As a leader of color and a member of the BIPOC Caucus in the Oregon Legislature, I am encouraged to see many public and private institutions and businesses have publicly pledged to invest in antiracist policies and practices.
Earlier this month, major Catholic health systems announced their commitment to confront racism. Providence, one of the largest health systems in our country, pledged $50 million to address racial disparities in healthcare. I welcome this renewed energy and focus toward equity. But it is all of our jobs to scrutinize those in positions of power and assess who is genuinely committed to dismantling income and racial inequities.
The simplest way to see if an organization is living up to their values is to examine how they treat their own employees.
Unfortunately, Providence’s public commitment to racial equity does not match up with what’s happening inside their hospitals.
In Oregon, people of color are extremely underrepresented in hospital leadership positions, making up only 9 percent of management-level positions compared with 34 percent of service employees who are more likely to earn less and feel undervalued in their high risk jobs. Therefore, an obvious first step to address inequality would be to listen to the proposals made by frontline service workers, including those made at the bargaining table. Such proposals include: committing to a pay structure that mitigates managerial bias, developing a training system for lower-wage employees to attain certifications, paying employees a living wage, and providing benefits people can afford to use.

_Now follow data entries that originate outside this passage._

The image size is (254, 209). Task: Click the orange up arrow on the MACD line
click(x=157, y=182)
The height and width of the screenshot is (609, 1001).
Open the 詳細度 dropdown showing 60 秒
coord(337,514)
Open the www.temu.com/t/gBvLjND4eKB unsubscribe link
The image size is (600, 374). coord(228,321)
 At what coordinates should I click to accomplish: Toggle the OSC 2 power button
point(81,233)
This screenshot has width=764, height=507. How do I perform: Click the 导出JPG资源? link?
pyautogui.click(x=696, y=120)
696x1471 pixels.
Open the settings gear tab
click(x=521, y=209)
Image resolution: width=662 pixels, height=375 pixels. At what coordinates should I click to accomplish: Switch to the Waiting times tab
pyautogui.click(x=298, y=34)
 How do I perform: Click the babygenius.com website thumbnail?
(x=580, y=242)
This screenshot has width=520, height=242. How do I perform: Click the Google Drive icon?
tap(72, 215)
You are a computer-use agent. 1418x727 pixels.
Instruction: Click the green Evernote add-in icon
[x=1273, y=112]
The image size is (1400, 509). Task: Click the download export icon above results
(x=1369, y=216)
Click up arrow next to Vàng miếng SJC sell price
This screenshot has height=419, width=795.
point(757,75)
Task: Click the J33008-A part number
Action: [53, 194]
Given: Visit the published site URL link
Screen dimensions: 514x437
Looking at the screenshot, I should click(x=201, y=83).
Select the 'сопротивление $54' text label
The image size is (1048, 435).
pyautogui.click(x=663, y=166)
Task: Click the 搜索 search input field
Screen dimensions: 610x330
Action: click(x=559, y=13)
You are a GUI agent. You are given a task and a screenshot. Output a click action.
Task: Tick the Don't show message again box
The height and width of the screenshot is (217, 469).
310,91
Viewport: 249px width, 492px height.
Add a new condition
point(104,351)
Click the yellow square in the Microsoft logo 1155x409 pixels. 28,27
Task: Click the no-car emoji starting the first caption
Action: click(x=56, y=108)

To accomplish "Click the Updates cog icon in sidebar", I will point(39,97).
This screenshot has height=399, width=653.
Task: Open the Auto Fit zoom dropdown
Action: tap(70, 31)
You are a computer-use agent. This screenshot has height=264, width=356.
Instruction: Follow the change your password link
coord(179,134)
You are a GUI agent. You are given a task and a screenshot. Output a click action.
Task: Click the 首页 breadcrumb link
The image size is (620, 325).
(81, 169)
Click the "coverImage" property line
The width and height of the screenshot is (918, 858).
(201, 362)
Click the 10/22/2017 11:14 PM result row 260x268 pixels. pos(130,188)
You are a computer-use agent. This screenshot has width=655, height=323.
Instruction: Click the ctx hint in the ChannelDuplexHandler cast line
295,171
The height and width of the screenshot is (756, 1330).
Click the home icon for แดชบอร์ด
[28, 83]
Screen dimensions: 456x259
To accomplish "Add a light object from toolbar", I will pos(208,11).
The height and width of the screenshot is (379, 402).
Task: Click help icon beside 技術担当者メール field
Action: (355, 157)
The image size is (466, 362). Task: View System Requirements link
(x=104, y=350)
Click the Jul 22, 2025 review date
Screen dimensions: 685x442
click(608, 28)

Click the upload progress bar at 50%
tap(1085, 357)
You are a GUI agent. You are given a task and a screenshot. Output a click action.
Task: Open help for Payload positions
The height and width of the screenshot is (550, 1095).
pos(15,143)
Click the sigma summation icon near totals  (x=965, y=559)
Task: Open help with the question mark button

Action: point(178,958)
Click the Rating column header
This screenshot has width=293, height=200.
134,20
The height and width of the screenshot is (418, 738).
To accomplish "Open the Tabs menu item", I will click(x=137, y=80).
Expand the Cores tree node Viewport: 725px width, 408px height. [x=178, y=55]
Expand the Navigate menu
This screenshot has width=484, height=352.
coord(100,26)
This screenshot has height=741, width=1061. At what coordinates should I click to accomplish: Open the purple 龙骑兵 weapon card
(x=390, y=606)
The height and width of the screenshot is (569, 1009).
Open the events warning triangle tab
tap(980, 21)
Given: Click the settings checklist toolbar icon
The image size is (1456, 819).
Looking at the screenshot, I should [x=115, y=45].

Providence Milwaukie Hospital (PMH) operates within miles of the 40th district where I was elected by the people to represent them. Every week, I hear stories of hardship from my constituents — PMH employees who work full-time yet struggle to support their families and can’t afford their own healthcare. These essential workers are medical and nursing assistants, ER technicians, phlebotomists, administrative staff and environmental services employees. They are individuals who largely go unnoticed and under-appreciated. And now, these frontline healthcare workers are asking PMH to negotiate on a fair contract that provides a living wage and safe staffing.
Meanwhile, other health systems are stepping up with real investments in their workforce, acknowledging the undeniable link between income and health outcomes. Henry Ford Health system announced in fall of 2020 they would raise their minimum wage to $15 per hour for more than 3,000 front-line workers, at a cost of $6 million annually. Many others, including the Cleveland Clinic, Jefferson Health, Duke University Health System and Advocate Aurora Health, have also acted on the intersection of employee wages and equity by committing to a $15 per hour minimum wage.
Providence clearly articulated in their publicity materials that income has a direct impact on health disparities. They also know that many of their low-wage workers are struggling to get by, despite providing essential services during a deadly pandemic. Yet their workers are still fighting for a living wage and benefits they can afford to use.
By signing the pledge, Providence has acknowledged that “they are in a unique position to bring about overdue change to policies and practices that have allowed systemic racism and health disparities to continue.” I am now asking Providence and all health systems walk the talk: take responsibility for their organizational inequities and meet the demands of workers.
State Rep. Mark Meek represents Clackamas County in the Oregon Legislature.